My past has also taught me caution, and that caution has probably saved my life. I haven't trusted my doctors with my life, and I question every pill and treatment they recommend. Because of this, antibiotics haven't had the chance to destroy my body, and make resilient infections stronger.

Sometimes that caution can get in the way, such as when I was in Boston and already late for the conference on the first day. We were 15 minutes late because my mom spent 5 minutes trying to convince me the door to the conference room was in the alleyway. She eventually just dragged me by my arm the best she could with my heels literally digging into the ground. While my mom was pretty mad over that, at the same time, she seems to be pretty glad I'm like that sometimes. She can trust me to be safe, and not have to worry so much about me when I'm alone in public. 

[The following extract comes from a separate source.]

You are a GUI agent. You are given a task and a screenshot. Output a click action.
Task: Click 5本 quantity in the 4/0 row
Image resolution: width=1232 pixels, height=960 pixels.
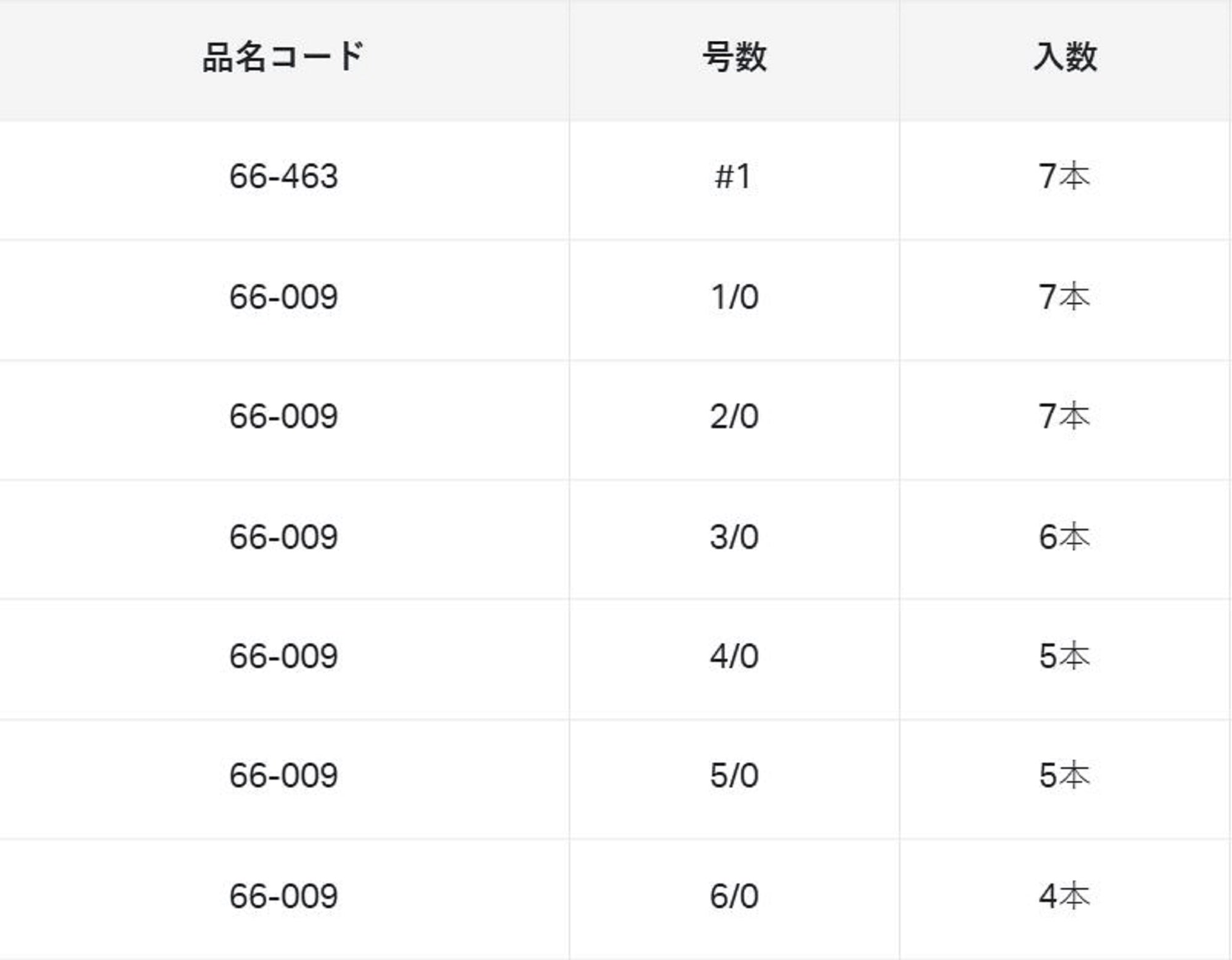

My mom knows I'll never get into drugs, alcohol, or any of that stuff. She knows I'll call her if I find myself in trouble or feeling unsafe. When I go with my dad or someone else, where I'm far away from home, my mom knows I'll always return home happy and healthy. In the past, my cousins have thrown massive parties in the middle of the Minnesota countryside. I never stayed past midnight, and turned down every drink offering I got. Even when I'm on the dirtbike, I know my limits and what can possibly happen, and I take every precaution possible when I know I'll be riding hard. Sure, crashes do happen. They always do. But I never injured myself enough to end up at the ER, and God forbid I ever do.